> [RECORDS SUPPLIED]
+++

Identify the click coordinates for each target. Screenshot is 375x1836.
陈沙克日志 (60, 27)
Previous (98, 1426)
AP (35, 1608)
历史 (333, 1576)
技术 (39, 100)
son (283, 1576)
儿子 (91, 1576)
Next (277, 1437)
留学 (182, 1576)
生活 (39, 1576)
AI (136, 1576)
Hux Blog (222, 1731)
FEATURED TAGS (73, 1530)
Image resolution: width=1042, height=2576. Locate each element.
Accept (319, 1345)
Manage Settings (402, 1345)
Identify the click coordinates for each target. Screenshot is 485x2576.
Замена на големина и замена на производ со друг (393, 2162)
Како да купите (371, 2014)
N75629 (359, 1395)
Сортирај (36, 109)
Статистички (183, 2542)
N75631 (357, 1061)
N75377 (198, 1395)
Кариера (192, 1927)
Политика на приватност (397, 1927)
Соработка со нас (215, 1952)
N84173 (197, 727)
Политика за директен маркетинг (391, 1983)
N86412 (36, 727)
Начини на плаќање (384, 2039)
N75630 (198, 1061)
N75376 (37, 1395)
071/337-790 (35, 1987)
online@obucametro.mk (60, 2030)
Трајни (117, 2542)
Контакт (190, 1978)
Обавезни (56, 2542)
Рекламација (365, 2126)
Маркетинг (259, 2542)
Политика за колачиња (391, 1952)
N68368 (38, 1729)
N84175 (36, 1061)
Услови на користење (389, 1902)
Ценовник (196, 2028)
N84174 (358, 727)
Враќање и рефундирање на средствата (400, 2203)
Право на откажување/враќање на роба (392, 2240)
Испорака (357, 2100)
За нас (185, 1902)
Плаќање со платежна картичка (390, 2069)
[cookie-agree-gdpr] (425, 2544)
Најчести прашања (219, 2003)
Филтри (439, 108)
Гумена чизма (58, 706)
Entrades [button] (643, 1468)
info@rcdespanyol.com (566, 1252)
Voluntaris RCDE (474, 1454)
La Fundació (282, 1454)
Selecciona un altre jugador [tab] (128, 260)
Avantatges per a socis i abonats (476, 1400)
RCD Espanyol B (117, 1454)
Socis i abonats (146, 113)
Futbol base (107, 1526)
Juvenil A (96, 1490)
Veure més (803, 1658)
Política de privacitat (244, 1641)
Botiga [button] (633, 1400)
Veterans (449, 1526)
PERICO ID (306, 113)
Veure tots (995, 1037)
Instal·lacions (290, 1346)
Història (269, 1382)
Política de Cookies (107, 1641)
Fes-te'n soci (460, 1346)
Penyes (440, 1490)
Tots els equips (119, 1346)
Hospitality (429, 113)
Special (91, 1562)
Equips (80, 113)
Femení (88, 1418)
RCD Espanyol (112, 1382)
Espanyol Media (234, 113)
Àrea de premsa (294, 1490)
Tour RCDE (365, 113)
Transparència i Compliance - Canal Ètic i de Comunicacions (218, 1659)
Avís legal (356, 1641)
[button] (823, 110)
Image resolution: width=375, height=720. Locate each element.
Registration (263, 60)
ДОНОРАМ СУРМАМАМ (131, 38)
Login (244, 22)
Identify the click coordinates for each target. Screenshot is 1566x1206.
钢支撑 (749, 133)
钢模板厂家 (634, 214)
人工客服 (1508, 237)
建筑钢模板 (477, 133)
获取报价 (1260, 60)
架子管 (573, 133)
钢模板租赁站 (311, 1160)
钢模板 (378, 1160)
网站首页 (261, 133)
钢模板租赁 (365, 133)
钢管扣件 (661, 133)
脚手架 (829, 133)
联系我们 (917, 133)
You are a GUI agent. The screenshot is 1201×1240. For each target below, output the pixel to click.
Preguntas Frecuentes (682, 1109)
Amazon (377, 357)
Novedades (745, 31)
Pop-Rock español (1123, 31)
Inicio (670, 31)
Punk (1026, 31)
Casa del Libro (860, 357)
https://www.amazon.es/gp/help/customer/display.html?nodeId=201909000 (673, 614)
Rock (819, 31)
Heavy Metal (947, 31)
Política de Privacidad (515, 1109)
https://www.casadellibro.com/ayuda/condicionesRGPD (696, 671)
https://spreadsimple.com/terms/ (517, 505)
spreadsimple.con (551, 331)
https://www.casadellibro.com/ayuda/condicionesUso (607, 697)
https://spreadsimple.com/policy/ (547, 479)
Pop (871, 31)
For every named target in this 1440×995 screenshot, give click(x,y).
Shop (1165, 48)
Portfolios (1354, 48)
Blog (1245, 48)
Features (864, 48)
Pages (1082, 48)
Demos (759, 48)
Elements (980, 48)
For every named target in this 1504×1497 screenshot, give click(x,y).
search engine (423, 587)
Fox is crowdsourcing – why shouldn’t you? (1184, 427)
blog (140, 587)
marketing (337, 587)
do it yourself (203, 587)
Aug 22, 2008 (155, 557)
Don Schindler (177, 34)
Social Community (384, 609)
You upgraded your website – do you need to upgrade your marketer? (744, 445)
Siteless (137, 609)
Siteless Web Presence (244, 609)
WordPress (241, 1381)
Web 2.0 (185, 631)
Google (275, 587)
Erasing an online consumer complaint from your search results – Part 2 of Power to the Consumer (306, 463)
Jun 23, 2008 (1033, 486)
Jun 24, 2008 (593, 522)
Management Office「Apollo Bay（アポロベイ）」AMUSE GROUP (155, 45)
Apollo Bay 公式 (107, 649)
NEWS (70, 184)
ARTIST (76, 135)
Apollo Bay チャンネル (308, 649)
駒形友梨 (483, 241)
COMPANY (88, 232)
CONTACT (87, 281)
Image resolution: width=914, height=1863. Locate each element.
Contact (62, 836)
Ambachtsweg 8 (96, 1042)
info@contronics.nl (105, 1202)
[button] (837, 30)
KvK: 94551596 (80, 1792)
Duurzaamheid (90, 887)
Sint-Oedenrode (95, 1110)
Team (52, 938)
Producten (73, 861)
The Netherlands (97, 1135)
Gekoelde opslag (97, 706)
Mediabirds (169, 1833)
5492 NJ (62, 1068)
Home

+++

> [WRITTEN PROBLEM]
Return each line of the items above that contains the word "Image".

> [FULL RESPONSE]
Image resolution: width=1042, height=2576. Locate each element.
Image resolution: width=375, height=720. Locate each element.
Image resolution: width=914, height=1863. Locate each element.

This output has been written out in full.